Los alumnos de 2º de Bachillerato han participado en una charla formativa impartida por profesionales del Centro de Hemoterapia y Hemodonación de Castilla y León, una sesión que no dejó indiferente a nadie y que puso sobre la mesa una realidad clara: donar sangre es un gesto sencillo que puede salvar vidas.

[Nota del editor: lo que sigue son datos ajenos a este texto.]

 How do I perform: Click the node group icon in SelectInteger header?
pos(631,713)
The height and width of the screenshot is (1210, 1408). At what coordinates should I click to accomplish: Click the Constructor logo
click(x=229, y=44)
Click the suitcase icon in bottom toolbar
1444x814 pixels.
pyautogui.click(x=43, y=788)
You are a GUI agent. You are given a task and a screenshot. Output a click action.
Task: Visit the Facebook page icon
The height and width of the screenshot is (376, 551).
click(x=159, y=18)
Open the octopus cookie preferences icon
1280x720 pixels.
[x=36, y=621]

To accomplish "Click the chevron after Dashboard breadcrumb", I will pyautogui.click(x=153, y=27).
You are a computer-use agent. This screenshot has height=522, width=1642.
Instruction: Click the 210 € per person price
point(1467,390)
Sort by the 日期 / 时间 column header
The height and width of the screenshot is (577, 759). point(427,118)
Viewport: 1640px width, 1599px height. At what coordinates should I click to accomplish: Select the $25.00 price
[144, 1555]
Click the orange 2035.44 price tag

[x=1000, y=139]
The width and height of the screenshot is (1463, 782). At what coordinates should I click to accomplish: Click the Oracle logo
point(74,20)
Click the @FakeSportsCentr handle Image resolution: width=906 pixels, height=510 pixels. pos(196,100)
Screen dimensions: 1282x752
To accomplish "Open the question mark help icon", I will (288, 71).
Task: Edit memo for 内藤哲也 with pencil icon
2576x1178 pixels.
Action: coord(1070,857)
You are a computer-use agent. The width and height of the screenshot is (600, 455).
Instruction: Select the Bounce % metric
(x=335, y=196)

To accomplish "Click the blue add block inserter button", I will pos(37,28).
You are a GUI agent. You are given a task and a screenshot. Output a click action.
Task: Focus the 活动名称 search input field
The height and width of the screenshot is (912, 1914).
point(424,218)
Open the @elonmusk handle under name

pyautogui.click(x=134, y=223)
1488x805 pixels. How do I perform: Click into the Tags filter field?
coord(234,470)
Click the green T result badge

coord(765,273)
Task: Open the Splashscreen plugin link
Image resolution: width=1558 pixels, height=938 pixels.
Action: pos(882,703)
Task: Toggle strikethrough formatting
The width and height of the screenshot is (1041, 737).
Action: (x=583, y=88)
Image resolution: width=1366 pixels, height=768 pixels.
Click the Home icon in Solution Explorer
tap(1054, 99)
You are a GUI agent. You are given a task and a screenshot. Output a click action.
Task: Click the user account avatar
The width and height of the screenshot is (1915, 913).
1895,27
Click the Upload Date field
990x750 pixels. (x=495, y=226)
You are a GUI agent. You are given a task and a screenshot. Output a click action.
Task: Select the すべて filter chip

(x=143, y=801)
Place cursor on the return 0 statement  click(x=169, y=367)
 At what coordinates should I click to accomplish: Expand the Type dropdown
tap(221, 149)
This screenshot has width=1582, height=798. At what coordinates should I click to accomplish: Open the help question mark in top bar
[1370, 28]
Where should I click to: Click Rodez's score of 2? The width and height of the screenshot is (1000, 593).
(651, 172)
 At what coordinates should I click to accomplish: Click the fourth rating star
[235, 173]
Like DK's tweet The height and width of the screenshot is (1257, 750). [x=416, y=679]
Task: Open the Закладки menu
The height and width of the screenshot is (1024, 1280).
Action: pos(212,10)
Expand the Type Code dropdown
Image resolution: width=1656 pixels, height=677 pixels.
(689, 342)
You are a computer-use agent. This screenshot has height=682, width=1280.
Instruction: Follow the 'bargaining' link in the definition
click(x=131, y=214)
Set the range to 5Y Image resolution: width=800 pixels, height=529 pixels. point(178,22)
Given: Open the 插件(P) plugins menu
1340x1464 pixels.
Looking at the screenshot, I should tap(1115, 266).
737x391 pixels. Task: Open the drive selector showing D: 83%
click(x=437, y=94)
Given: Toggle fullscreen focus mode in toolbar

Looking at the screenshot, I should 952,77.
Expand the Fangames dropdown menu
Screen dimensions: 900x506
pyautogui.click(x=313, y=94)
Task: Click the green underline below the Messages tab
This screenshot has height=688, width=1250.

Durante el encuentro, los especialistas explicaron de manera cercana y muy didáctica qué ocurre desde el momento en que una persona dona hasta que esa sangre llega a un hospital y ayuda a un paciente. Los alumnos pudieron comprender que detrás de cada bolsa de sangre hay un proceso riguroso de análisis, conservación y distribución que garantiza la seguridad tanto del donante como del receptor.
Mucho más que sangre
Uno de los aspectos que más llamó la atención fue descubrir que no solo se dona sangre. También se puede donar plasma y plaquetas, componentes fundamentales en tratamientos oncológicos, intervenciones quirúrgicas complejas, trasplantes o situaciones de urgencia.
El plasma, por ejemplo, es clave en pacientes con quemaduras graves o problemas de coagulación. Las plaquetas, por su parte, resultan esenciales para muchas personas que están recibiendo quimioterapia. Comprender esto ayudó a los alumnos a dimensionar el impacto real que puede tener un acto solidario de apenas unos minutos.
Resolver dudas, romper mitos
La sesión sirvió también para desmontar algunos mitos habituales sobre la donación: el miedo al dolor, la creencia de que se tarda mucho tiempo o la duda sobre la recuperación posterior. Los profesionales insistieron en que donar es seguro, controlado y compatible con una vida normal, además de ser un proceso supervisado por personal sanitario cualificado.
Los estudiantes, que se encuentran en una etapa clave de responsabilidad y compromiso social, participaron activamente con preguntas muy concretas sobre la edad mínima, los requisitos para donar o la frecuencia con la que se puede realizar.
Un gesto pequeño, un impacto enorme
Esta iniciativa no solo aportó información sanitaria, sino que invitó a la reflexión. Muchos alumnos manifestaron su intención de convertirse en donantes en cuanto cumplan los requisitos necesarios, conscientes de que la sangre no se fabrica y de que los hospitales la necesitan cada día.
Desde el colegio, agradecemos al Centro de Hemoterapia y Hemodonación de Castilla y León su disponibilidad y su labor constante, no solo en la gestión sanitaria, sino también en la concienciación de los más jóvenes.
Porque, al final, donar es algo sencillo. Y sin embargo, para quien la recibe, puede significar absolutamente todo.
El próximo viernes 20 de febrero contaremos con un autobús de donación en el Colegio, para que todas las personas que lo deseen puedan acercarse y donar sangre.